B. Uluslararası Hukuk

16. Avrupa İnsan Hakları Mahkemesi (AİHM) devletin kamu hizmetinde çalışan memurları yönünden sadakat yükümlülüğü öngörmesinin, ayrıca onlara ödev ve sorumluluklar yüklemesinin memurların statüleri gereği meşru bir durum olduğunu belirtmiştir. Fakat kamu görevlilerinin de birey olduğunu, siyasi görüş sahibi olma, ülke sorunlarıyla ilgilenme, tercih yapma gibi sosyal yönlerinin bulunduğunu ve bu doğrultuda Avrupa İnsan Hakları Sözleşmesi'nin 10. ve 11. maddelerinden yararlandıklarının şüpheden uzak olduğunu ifade etmiştir. Bununla birlikte memurun bulunduğu konum ve görev yaptığı alanla ilgili olarak ödev ve sorumluluk derecesinin belirlenmesinde ulusal makamların bir takdir marjı olduğunu da eklemiştir (İsmail Sezer/Türkiye, B. No: 36807/07, 24/3/2015, §§ 52-54; Vogt/Almanya [BD], B. No: 17851/91, 26/9/1995, §§ 51-53; Ahmed ve diğerleri/Birleşik Krallık, B. No: 22954/93, 2/9/1998, §§ 53, 54; Otto/Almanya (k.k.), B. No: 27574/02, 24/11/2005).

**Toplanan Malzeme**:
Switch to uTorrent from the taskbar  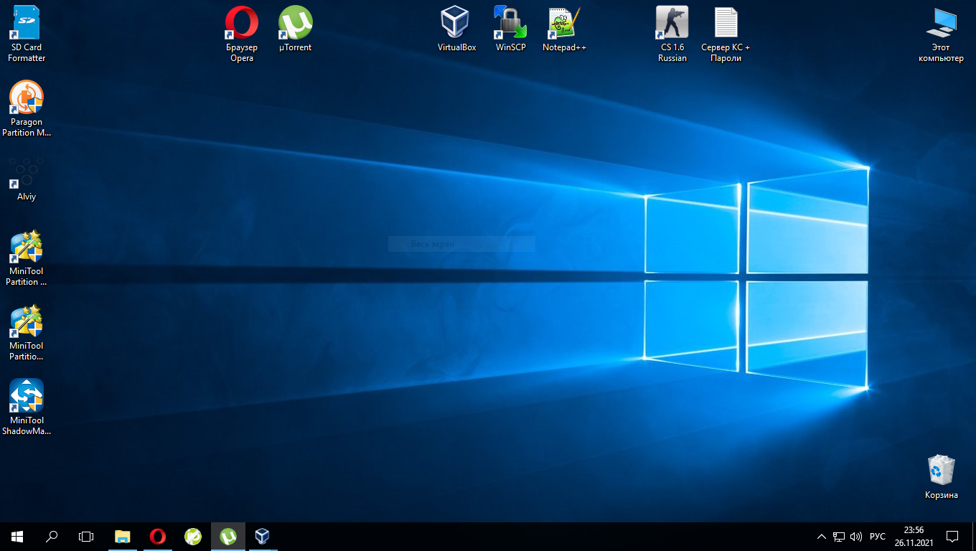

**Yapılacak İş**: Lütfen memurların sadakat yükümlülüğüne dair makaleyi bıraktığı yerden sürdürün.

**Nihai Sonuç**:
17. AİHM, kamu görevlilerine verilen disiplin cezalarıyla güdülen meşru amacın gerçekleştirilip gerçekleştirilmediği yönünden yalnızca cezanın bir kuralla öngörülmüş olmasını yeterli bulmamakta; somut bir değerlendirmenin varlığı şartını aramaktadır. Bu bağlamda kamu görevlilerinin cezalandırılan eylemlerinin kamu hizmetlerinin sürekliliğini ya da gereği gibi yerine getirilmesini etkilemek veya görev yapılan devlet kurumunun itibarını zedelemek gibi cezayı gerekli kılan sonuçlara sebep olduğunun açıkça gösterilmesi gerektiğini belirtmektedir (Kula/Türkiye, B. No: 20233/06, 19/6/2018, §§ 48, 49).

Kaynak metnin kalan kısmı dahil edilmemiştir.